In terms of dietary behaviour, previous research found associations between inadequate fruit and vegetable intake [39, 40], eating occasions away from home [41], high salt intake [42], consumption of processed foods and saturated fat [43], and obesity, while this study did not find significant associations between dietary behaviour (inadequate fruit and vegetable intake, having meals outside home, high salt intake, high intake of processed foods, and intake of saturated fats) and underweight as well as overweight or obesity. This study lacked to assess other dietary behaviours, such as frequent snacking, skipping breakfast, and high intake of sugary beverages, which may have been responsible for a higher rate of overweight/obesity [3, 44].

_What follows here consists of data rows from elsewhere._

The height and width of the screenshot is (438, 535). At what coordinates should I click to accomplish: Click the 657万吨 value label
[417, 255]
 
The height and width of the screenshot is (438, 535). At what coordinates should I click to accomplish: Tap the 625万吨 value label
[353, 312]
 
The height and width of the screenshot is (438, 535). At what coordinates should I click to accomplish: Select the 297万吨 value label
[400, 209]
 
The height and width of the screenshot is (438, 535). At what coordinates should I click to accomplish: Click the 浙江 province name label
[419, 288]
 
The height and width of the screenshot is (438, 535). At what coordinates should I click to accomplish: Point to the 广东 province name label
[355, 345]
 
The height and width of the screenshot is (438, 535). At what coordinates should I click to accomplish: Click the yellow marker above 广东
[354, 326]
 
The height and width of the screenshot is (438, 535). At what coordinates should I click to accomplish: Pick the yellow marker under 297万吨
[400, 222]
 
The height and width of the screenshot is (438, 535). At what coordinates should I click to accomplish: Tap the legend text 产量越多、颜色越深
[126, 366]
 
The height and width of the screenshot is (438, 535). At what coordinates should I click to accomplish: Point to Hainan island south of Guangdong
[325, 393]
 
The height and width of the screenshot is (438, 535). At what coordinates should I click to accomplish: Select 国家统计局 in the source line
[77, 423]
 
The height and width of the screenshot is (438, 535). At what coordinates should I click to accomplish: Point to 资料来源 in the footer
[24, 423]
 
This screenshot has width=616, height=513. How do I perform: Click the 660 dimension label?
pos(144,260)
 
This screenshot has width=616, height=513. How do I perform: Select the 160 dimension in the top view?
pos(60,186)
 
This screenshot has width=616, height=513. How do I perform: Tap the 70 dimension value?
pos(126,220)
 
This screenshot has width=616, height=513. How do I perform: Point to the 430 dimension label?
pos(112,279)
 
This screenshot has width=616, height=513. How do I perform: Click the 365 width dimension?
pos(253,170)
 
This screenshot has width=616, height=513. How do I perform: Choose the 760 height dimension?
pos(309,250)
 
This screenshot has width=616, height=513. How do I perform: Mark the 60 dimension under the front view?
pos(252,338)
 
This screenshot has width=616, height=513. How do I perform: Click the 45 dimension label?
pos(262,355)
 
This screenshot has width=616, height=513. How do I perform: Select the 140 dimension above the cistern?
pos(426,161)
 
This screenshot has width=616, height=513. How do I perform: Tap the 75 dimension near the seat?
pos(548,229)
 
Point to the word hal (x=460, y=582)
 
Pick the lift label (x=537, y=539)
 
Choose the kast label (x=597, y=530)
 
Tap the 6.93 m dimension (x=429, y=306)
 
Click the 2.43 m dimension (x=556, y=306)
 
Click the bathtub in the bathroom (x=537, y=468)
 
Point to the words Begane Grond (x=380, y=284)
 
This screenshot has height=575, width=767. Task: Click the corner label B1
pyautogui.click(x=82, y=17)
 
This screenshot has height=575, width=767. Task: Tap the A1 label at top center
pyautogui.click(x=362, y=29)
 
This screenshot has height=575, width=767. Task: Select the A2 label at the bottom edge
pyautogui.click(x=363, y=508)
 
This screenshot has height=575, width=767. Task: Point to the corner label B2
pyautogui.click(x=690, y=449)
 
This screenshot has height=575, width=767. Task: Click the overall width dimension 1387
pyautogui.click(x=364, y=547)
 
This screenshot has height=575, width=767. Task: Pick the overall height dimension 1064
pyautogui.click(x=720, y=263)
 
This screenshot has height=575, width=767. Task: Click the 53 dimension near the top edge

In agreement with previous studies [37,38,39, 45, 46], this study showed that physical activity was inversely and high sedentary behaviour was in bivariate analysis positively associated with overweight/obesity. Unlike some previous research [12, 38, 45], this study showed no (negative) association between current tobacco use and the prevalence of overweight/obesity. Consistent with previous research in Laos [33], this study found that current tobacco use increased and having hypertension decreased the odds of having underweight. As shown previously for hypertension [10, 12] and diabetes [10, 12, 38], we found an association between NCDs (hypertension and diabetes) and overweight/obesity. This result emphasizes the fact that adults in Afghanistan suffer from several NCD risk factors at the same time [13], calling for multiple risk factor interventions [12, 14].

Study limitations

Apart from physical and biomedical measures self-reported questionnaire data may have suffered from biased responses. Another limitation was the cross-sectional nature of the survey, which does not allow for causative conclusions. Some variables, such as more details on dietary behaviour, should be included in future studies.

Conclusion

The study found in the 2018 adult national Afghanistan STEPS survey that almost one in ten adult participants were underweight and more than two in five were overweight/obese. Several factors associated with body weight status, including female sex, current tobacco use and sedentary behaviour for underweight and older age, hypertension, type 2 diabetes, and physical inactivity for overweight/obesity, were identified. Increased public health interventions are needed to address both forms of malnutrition (underweight and overweight/obesity) and associated factors to improve the health of Afghans.